Here’s how it worked:
1) Declare CPS is broke.
2) Declare Special Ed is too expensive, especially for black and Latinx boys.
3) Hire auditors.
4) Pay them vast sums
5) Create new systems to make it harder and harder for kids to get benefits.
6) Declare victory, I guess.
In an interview with WBEZ, CPS officials involved with the special education overhaul said if students were denied services, it was because they didn’t qualify under the new criteria.
Yolanda Williams’ daughter was one of thousands of students affected. She has Down syndrome and had qualified for occupational therapy for years, Williams said. But last year the staff at Penn Elementary in North Lawndale suddenly stopped providing it to her, she said.

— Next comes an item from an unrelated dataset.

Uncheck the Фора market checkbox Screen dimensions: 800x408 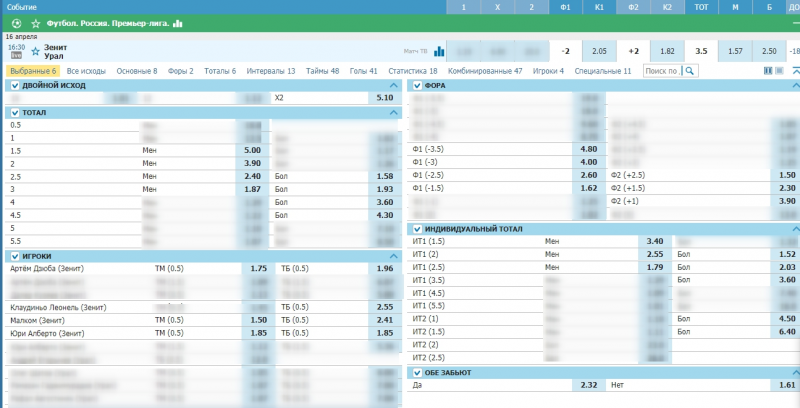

Williams’ daughter sees an occupational therapist outside of school at the University of Illinois-Chicago. That therapist says the girl still needs the extra help at school, Williams said.
“I am trying to understand what happened and why?” she said.
The UIC therapist is teaching her daughter life skills such as brushing her teeth and tying her shoes, Williams said. But she said her daughter’s handwriting is virtually unreadable and she doesn’t know how to read, which are skills an in-school occupational therapist could work on.
CPS has always depended on some parents not knowing their rights. Now they have made it worse.